REQUIRED ACTION:
Report every line in the listing that contains the string "computer".

DATA UNDER STUDY:
═══

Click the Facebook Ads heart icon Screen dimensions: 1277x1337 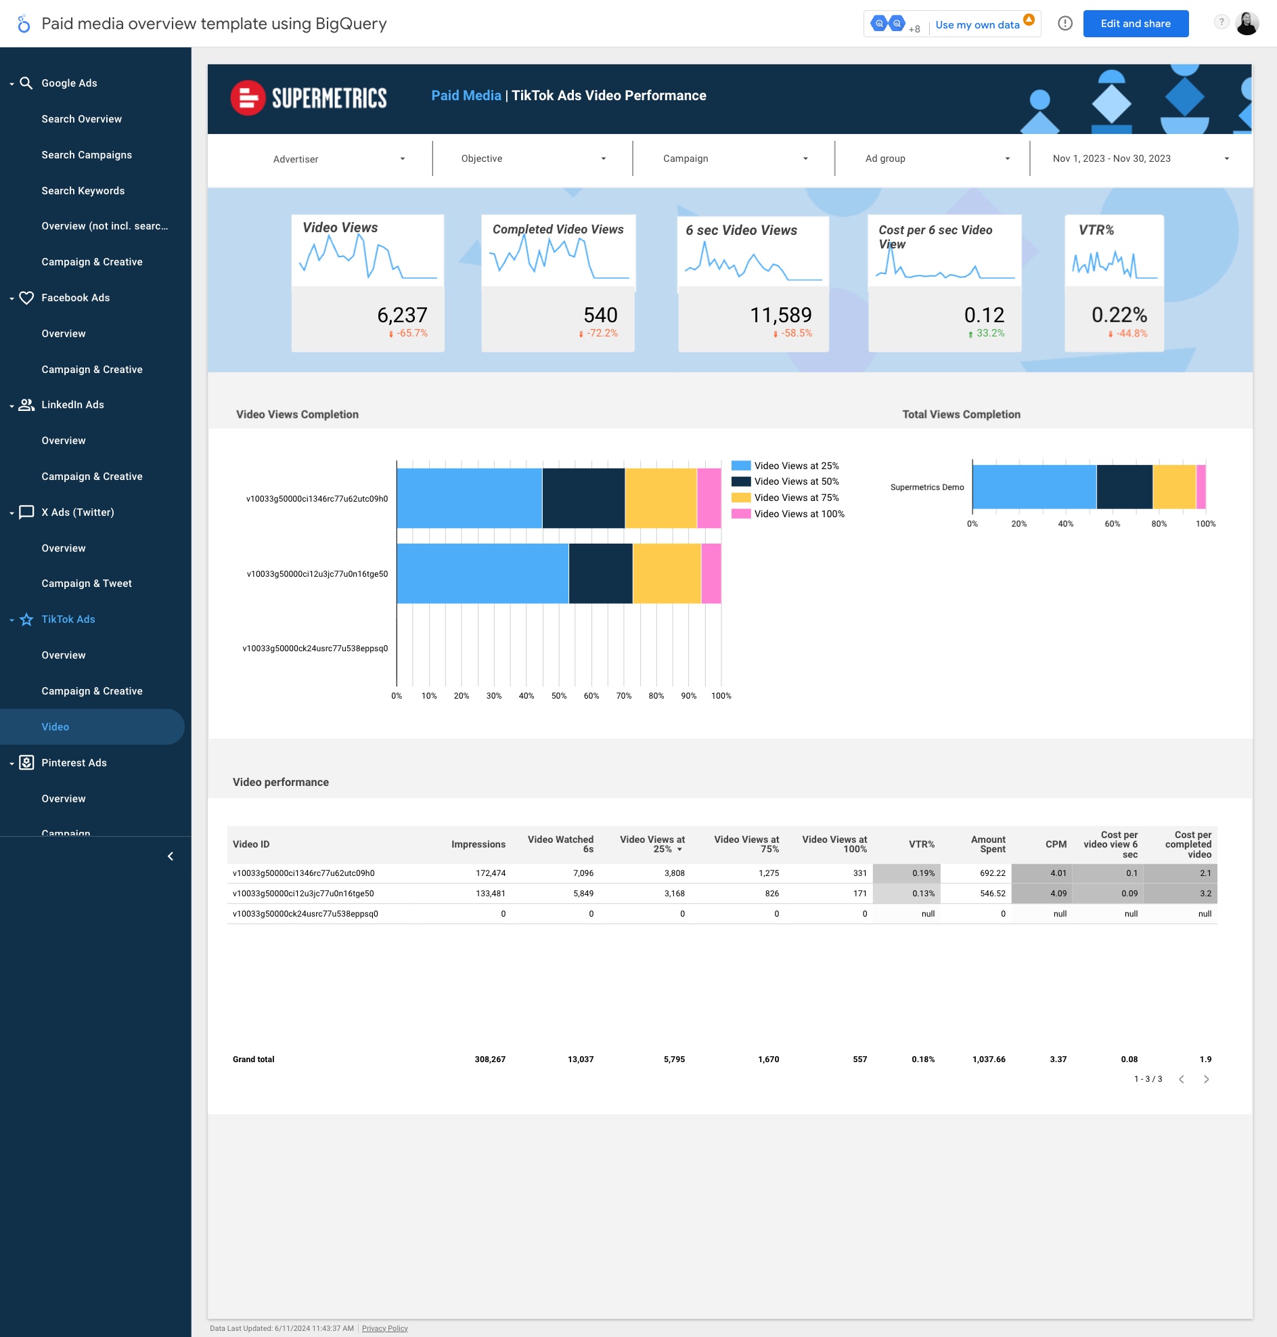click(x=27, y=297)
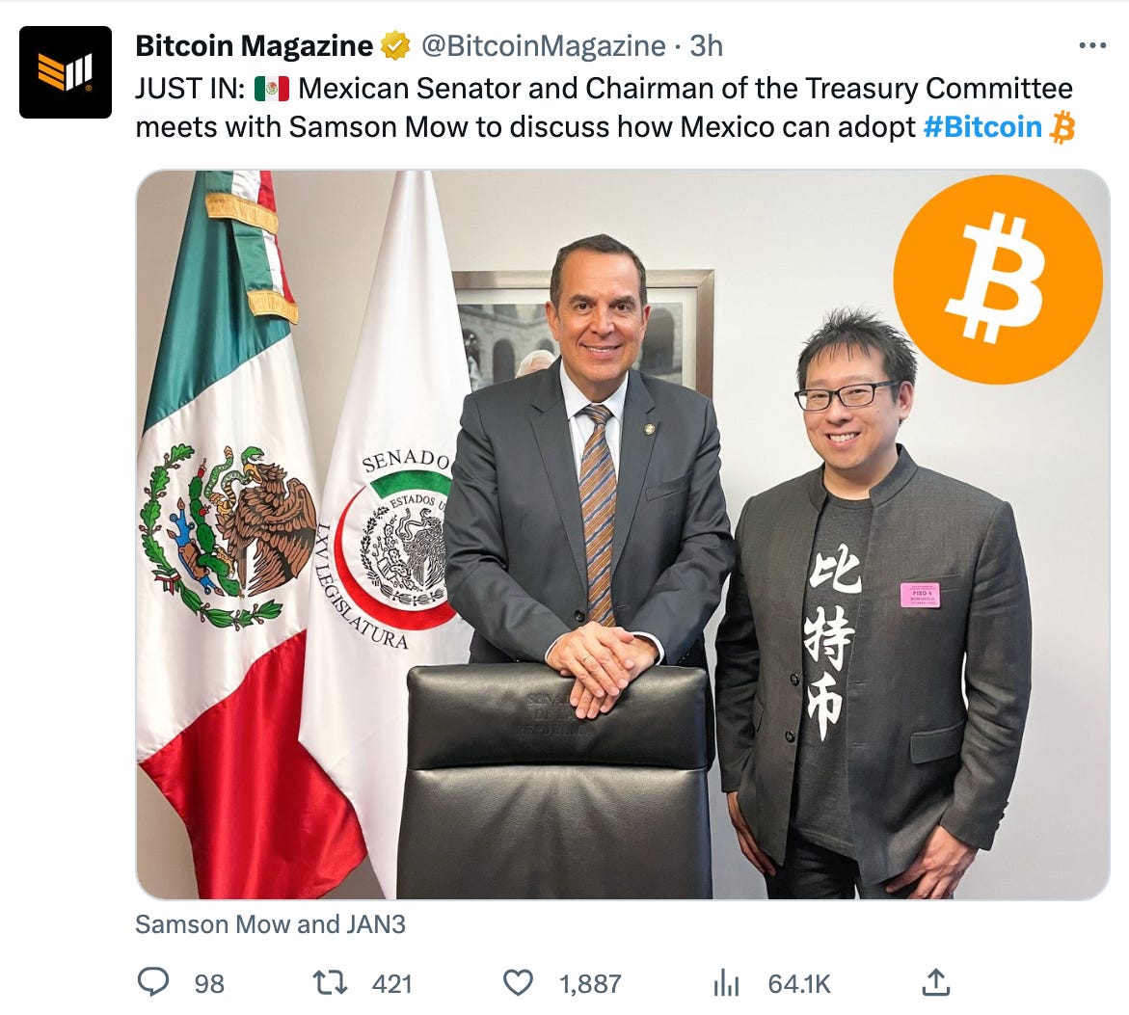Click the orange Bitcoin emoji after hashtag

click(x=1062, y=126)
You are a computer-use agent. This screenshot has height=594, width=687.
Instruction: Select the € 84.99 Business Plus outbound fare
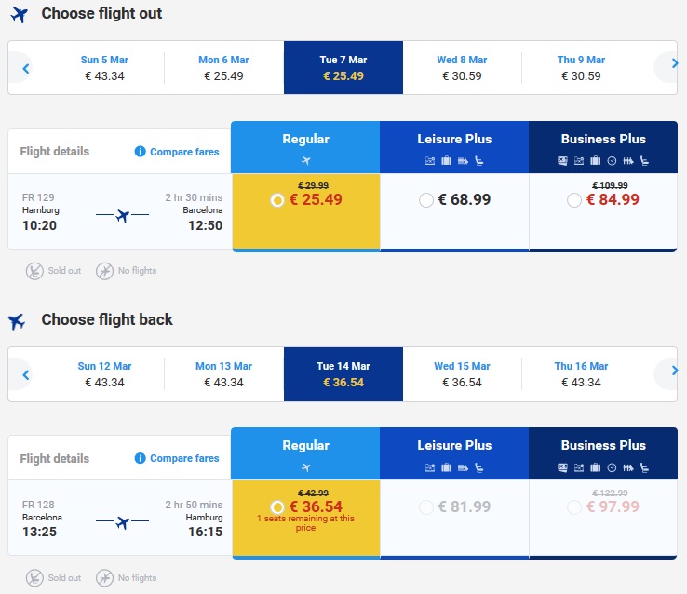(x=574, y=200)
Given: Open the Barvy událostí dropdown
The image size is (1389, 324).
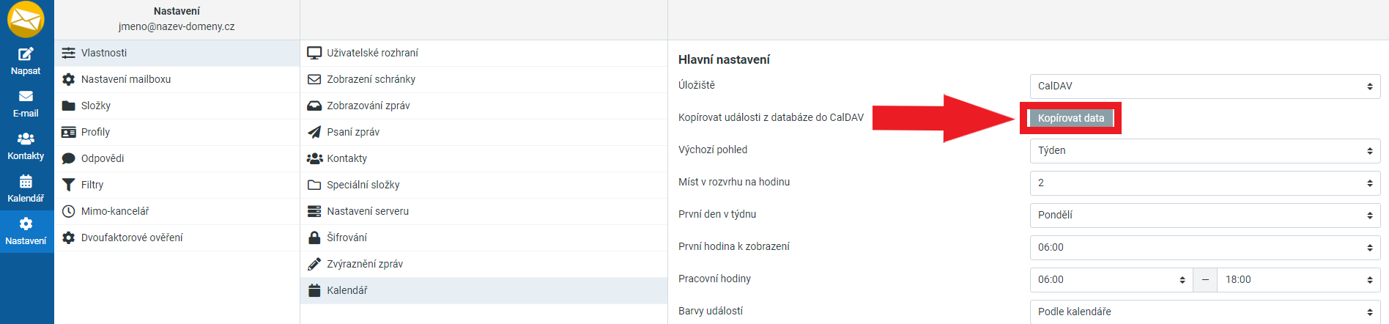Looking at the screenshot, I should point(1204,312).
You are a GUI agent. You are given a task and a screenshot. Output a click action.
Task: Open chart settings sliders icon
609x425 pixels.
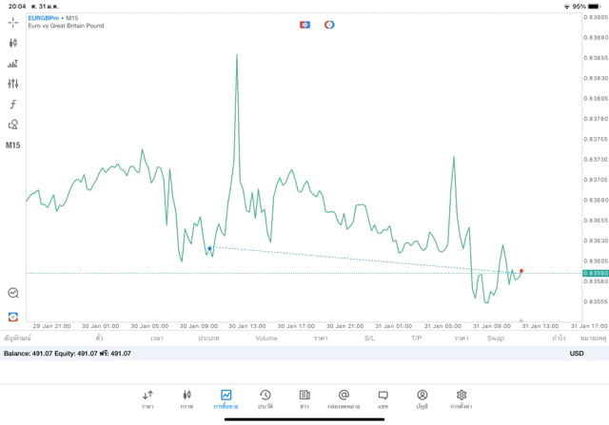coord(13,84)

═══

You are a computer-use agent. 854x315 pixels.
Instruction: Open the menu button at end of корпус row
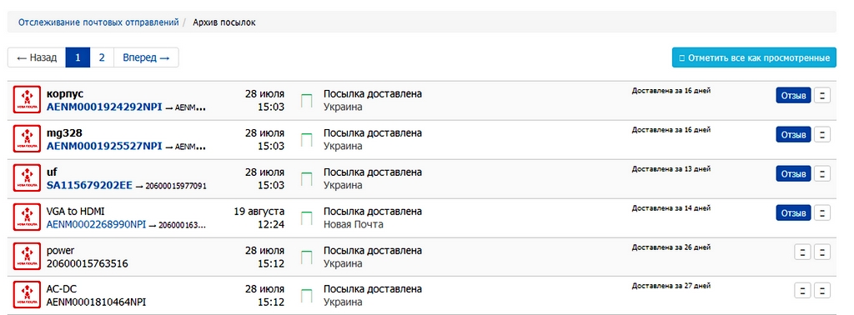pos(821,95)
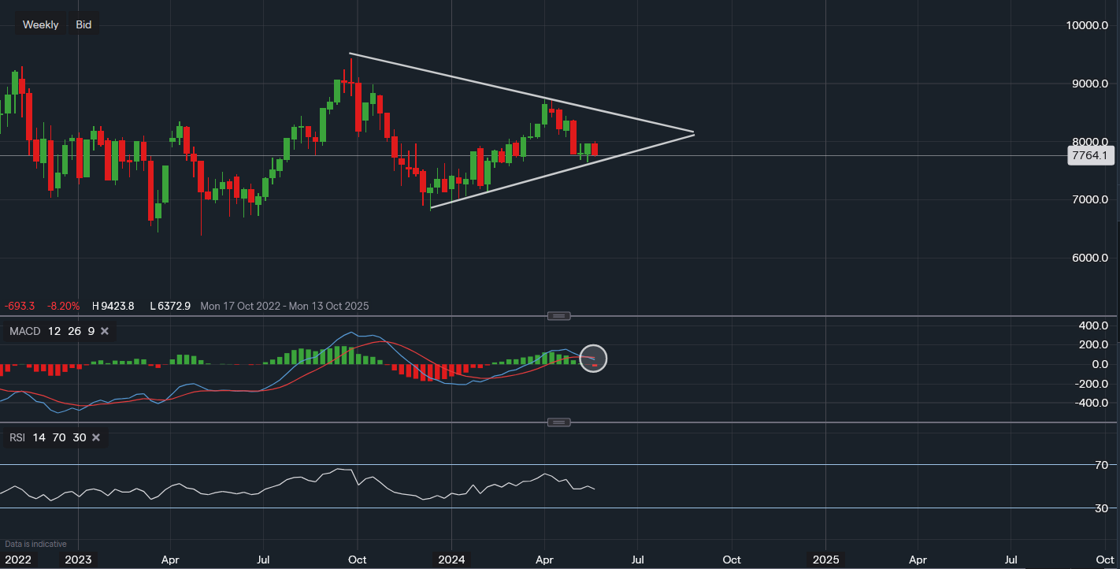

═══

TASK ANSWER:
You are a computer-use agent. This screenshot has height=594, width=687.
You are a computer-use agent. 854x315 pixels.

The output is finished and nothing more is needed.